Awesome

SiliFuzz - Fuzzing CPUs by proxy

What is SiliFuzz

SiliFuzz is a system that finds CPU defects by fuzzing software proxies, like CPU simulators or disassemblers, and then executing the accumulated test inputs (known as the corpus) on actual CPUs on a large scale. SiliFuzz is a work in progress, please refer to the paper for details.

Terminology

Software fuzzing and coverage

Fuzzing is a technique of testing a target (an application, or an API) with a large number of test inputs generated on the fly. The goal is to make these inputs as interesting and as diverse as possible in order to trigger corner cases. In other words, fuzzing aims to maximize the combined code coverage. Code coverage may have different meanings, e.g. which basic blocks are executed or which paths are taken in the program.

Proxy

For the purposes of SiliFuzz, a proxy is any software or hardware system that behaves similar to some aspects of the target CPU. For example, a CPU emulator or a disassembler. A proxy is needed when we cannot directly collect coverage information from the target.

By applying fuzzing techniques to a proxy, we can generate a series of test inputs (corpus) that produce interesting behavior in the proxy. Our underlying assumption is that this translates into similarly interesting behavior in the target.

Corpus / Corpus shard

A collection of inputs used for testing the target is known as corpus.
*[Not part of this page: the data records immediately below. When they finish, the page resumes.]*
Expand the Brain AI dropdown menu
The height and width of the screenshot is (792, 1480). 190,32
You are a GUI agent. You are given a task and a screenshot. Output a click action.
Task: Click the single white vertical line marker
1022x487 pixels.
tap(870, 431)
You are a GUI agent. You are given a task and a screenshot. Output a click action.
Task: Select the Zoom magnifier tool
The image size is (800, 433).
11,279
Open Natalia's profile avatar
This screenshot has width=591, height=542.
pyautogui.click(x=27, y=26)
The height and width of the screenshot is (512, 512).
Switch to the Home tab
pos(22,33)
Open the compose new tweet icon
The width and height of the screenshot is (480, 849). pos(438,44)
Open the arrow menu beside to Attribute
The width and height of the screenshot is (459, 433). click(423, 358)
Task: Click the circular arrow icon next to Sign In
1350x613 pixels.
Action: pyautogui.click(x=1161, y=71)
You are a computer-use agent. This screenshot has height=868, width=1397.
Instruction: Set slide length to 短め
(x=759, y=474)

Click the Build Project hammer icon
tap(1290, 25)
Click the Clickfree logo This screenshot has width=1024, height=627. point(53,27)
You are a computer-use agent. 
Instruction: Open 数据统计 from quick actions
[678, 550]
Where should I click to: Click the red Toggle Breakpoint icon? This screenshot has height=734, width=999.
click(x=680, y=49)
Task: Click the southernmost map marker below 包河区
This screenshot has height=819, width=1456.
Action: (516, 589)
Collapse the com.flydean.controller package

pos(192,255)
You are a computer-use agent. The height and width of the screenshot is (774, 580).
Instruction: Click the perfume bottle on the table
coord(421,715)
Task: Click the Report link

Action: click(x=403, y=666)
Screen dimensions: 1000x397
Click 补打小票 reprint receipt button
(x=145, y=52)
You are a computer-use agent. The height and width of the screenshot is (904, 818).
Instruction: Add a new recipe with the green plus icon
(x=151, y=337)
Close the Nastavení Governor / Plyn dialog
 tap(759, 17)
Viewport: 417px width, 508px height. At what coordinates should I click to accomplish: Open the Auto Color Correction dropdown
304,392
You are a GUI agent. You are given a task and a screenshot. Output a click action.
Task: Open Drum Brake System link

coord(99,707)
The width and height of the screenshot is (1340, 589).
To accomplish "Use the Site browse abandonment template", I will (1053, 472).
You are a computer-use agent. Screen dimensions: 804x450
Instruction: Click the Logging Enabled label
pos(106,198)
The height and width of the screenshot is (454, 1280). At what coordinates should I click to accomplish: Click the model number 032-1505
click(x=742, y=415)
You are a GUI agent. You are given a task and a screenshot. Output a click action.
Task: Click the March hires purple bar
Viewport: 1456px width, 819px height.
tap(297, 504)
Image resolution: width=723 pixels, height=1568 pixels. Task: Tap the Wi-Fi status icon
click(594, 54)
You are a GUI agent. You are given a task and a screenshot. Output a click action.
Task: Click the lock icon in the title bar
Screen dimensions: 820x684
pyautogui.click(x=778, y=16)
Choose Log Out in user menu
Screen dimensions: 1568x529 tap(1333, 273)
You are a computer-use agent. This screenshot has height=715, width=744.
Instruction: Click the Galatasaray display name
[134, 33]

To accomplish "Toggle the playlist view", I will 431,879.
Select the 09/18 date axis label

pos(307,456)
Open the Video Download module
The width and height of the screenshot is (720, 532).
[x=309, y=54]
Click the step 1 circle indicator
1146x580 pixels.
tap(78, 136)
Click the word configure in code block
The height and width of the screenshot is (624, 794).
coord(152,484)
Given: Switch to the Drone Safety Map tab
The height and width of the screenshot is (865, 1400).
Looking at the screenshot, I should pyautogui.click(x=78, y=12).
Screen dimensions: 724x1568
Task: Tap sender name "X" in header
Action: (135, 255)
A reasonably large corpus contains millions of inputs and is usually split into multiple non-overlapping chunks called shards.

Snapshot

A SiliFuzz snapshot describes a short sequence of CPU instructions plus an initial state of CPU registers and memory to deterministically execute that sequence. A typical snapshot contains less than 100 bytes of code and runs in microseconds, but it can be arbitrarily large. Snapshots are stored as silifuzz.proto.Snapshot protocol buffers.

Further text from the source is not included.